On the 4th of July. 1776, fifty-six brave men signed a document laying out the reasons for a war that was already in progress. In a few brief words they outlined a profound statement about the nature of government. As old men they would hear the words of the document they signed read aloud every 4th of July. They wanted us to remember, too. The reading of the Declaration of Independence on Independence Day was carried out that we not forget that Americans were the people who viewed government as a tool no more significant that a plow or plumbers helper.

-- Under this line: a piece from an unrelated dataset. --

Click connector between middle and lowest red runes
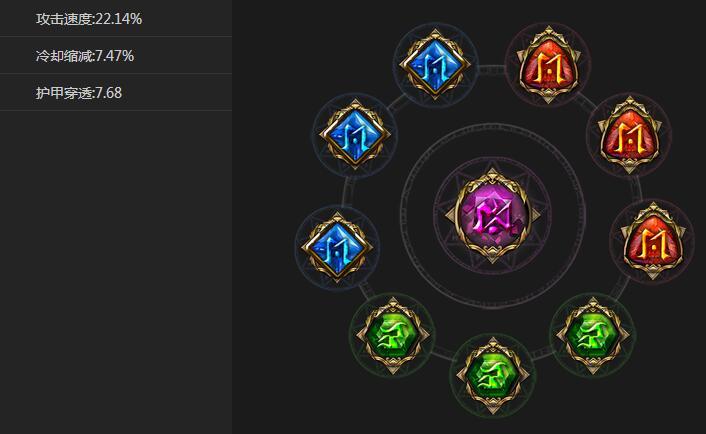[638, 189]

“We hold these truths to be self-evident, that all men are created equal, that they are endowed by their Creator with certain unalienable Rights, that among these are Life, Liberty and the pursuit of Happiness. — That to secure these rights, Governments are instituted among Men, deriving their just powers from the consent of the governed, — That whenever any Form of Government becomes destructive of these ends, it is the Right of the People to alter or to abolish it, and to institute new Government, laying its foundation on such principles and organizing its powers in such form, as to them shall seem most likely to effect their Safety and Happiness. “
Each of us is born free; that is God's gift. Tens of thousands of people came together at the beginning of the American Revolution that a people might govern themselves. Having experienced the weight of oppression, they viewed government with suspicion and wrote a Constitution to limit government's power, reserving nearly every function to the people.
This Friday, remember them and also what we must do to restore the legacy they left us.

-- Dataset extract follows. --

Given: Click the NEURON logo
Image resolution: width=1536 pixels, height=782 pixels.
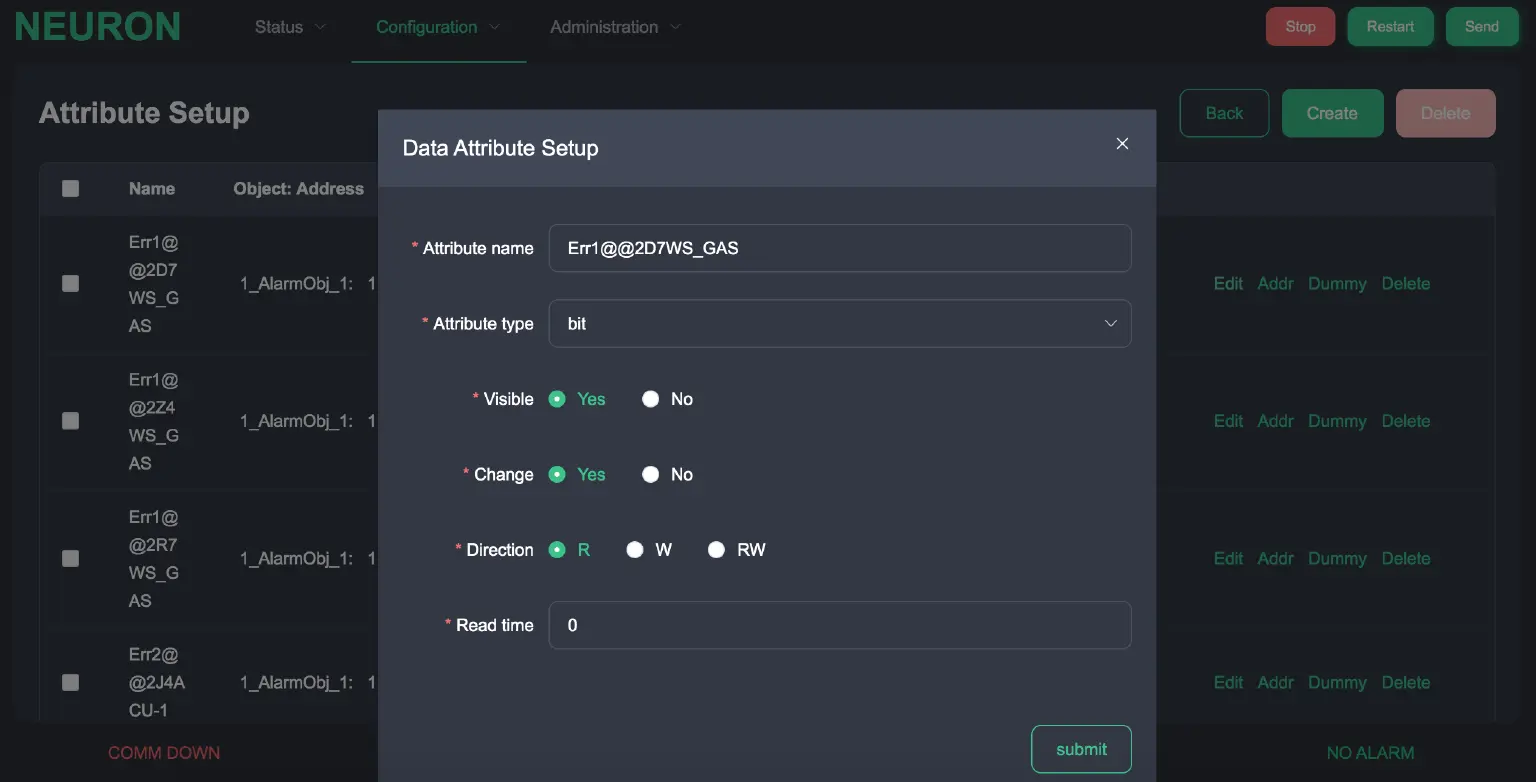Looking at the screenshot, I should pos(98,27).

They were practical men; when you have fought a war, seen your loved ones die, you focus in on what matters most profoundly. The right to decide how we will order our affairs remains ours today no matter what you hear from government.
Over the last century too many of us have forgotten, with devastating results. Today we are less free than the colonists who came together to enact America. Ron Paul has spent most of his life sending this message; It is the message we need to mainstream to Americans today, showing them how the Constitution and Common Law were intended to be used.
At the time of the Revolution every school child understood the Common Law. It was a part of their heritage as Englishmen. The Common Law is based on simple principles. It provides each individual with the means of securing justice as it had for hundreds of years. The Common Law, used with the Constitution, placed control firmly in the hands of the people.